Dukan Diet

Niacin Flush

Niacin is a B vitamin that is cheap and highly effective at raising HDL and lowering LDL. HDL and LDL were previously called good and bad cholesterol, resp., but since the data from numerous studies show that they don’t have a big impact on health, it is probably easier to just call them heavy and light reflecting less and more lipid content. If you still want to adjust your blood lipids, then niacin is more effective than the costly statins. Unfortunately, niacin also causes an uncomfortable (itchy and hot) flush.

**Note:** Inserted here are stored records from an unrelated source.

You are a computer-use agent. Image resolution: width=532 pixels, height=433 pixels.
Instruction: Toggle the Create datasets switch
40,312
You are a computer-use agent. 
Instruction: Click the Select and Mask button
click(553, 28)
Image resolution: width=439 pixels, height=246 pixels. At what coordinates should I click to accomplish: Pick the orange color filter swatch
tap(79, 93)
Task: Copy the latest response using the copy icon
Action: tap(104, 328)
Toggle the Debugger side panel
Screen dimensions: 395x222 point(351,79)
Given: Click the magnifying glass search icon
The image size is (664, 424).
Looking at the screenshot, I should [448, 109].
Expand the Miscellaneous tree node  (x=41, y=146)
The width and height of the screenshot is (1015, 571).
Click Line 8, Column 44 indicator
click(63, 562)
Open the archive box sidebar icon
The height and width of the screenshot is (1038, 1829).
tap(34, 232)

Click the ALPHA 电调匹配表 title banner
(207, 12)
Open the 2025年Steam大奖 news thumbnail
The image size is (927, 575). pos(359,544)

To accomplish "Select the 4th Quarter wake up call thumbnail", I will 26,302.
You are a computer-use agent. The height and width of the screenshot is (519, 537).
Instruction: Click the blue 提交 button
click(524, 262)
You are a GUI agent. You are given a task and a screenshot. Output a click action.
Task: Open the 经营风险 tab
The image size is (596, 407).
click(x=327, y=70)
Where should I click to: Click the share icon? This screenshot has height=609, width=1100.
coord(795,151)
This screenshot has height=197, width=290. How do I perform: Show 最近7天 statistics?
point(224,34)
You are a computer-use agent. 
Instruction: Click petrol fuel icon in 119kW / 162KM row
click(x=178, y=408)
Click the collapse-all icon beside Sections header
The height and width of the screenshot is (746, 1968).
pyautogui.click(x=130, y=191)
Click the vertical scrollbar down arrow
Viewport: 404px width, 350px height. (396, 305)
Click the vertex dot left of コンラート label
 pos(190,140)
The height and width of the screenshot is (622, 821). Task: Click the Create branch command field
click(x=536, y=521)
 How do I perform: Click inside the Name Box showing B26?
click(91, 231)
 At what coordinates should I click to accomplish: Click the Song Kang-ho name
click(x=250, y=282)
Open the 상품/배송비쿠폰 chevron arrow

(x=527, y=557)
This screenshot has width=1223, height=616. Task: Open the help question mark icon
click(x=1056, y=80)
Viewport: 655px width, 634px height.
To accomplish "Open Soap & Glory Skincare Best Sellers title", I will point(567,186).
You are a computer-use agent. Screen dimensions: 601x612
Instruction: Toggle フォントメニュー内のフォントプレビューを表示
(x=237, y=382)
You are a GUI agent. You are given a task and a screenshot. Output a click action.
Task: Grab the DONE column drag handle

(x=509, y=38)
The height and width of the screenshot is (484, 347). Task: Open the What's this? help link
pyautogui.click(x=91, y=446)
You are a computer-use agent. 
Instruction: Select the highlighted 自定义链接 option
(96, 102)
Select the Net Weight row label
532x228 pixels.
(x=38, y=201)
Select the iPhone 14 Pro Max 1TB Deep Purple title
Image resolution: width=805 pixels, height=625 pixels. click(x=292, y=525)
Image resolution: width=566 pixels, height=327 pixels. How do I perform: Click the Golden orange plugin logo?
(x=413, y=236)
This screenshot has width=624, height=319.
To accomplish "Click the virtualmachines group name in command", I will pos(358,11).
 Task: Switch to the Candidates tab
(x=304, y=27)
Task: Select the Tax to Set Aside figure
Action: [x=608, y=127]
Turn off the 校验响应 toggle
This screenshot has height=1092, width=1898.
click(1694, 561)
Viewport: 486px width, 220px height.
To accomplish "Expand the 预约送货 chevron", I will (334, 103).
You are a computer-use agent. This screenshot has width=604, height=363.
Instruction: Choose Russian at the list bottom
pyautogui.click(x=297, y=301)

The niacin flush is part of the inflammatory process that includes the classic tetrad of symptoms: rubor (redness), calor (increased heat), tumor (swelling), dolor (pain). Flushing in response to niacin shows that the immune cells in the skin respond to ingested niacin that is flowing through the capillaries. Mast cells in the skin have receptors that bind niacin and the cells secrete inflammatory prostaglandins. The prostaglandins act on the capillaries to cause dilation and flushing. Mast cells have secretory granules that fuse to the cytoplasmic membrane and release their contents outside. The granules contain histamine, heparin and tryptase. The histamine stimulates histamine receptors on pain/itch nerves and the tryptase stimulates receptors on a second set of pain/itch nerves.

Prostaglandins are produced by membrane bound enzymes on the surface of mast cells. When the mast cells are stimulated, additional enzymes are added to the surface through fusion of the secretory granules. The combined enzyme complex produces prostaglandins by releasing arachidonic acid (ARA) from phospholipids of the membrane (phospholipase A2, PLA2), converting the ARA to an epoxide prostaglandin (cyclooxygenase, COX-1) and stepwise producing additional prostaglandins. These prostaglandins cause the dilation of capillaries that is seen as flushing.

Niacin also binds to receptors on fat cells, adipocytes, and blocks release of fatty acids from the triglycerides stored in these cells. It is this action that is responsible for the increase in HDL and the lowering of LDL in blood serum.

An extension of the niacin skin flushing reaction is the use of this response to demonstrate the presence of arachidonic acid and a functional immune system in the skin. A recent study used topical application of niacin and skin reddening to test the idea that schizophrenia exhausts ARA as a result of inflammatory processes in the brain. Tests showed a tendency for schizophrenic episodes to be accompanied by a diminished flushing response to niacin. This result also suggests that a lowered system-wide ARA level should show up in a predisposition to gut problems.

It would be very interesting to test the interplay between inflammatory provocations, e.g. infection, serum omega-6/omega-3 fatty acids, and measures of inflammation, e.g. C-reactive protein on niacin flushing. Inflammatory depletion of ARA may be important in the decline in the integrity of tissues that is observed in inflammatory diseases of the gut (Helicobacter-based ulcers, IBD, Crohn’s disease, celiac), autoimmune diseases (arthritis, atherosclerosis), skin diseases (vitiligo), etc. It would also be interesting to test the impact of helminth infections to reverse ARA depletion.

reference:
Benyó Z, Gille A, Kero J, Csiky M, Suchánková MC, Nüsing RM, Moers A, Pfeffer K, Offermanns S. 2005. GPR109A (PUMA-G/HM74A) mediates nicotinic acid-induced flushing. J Clin Invest. 2005 Dec;115(12):3634-40.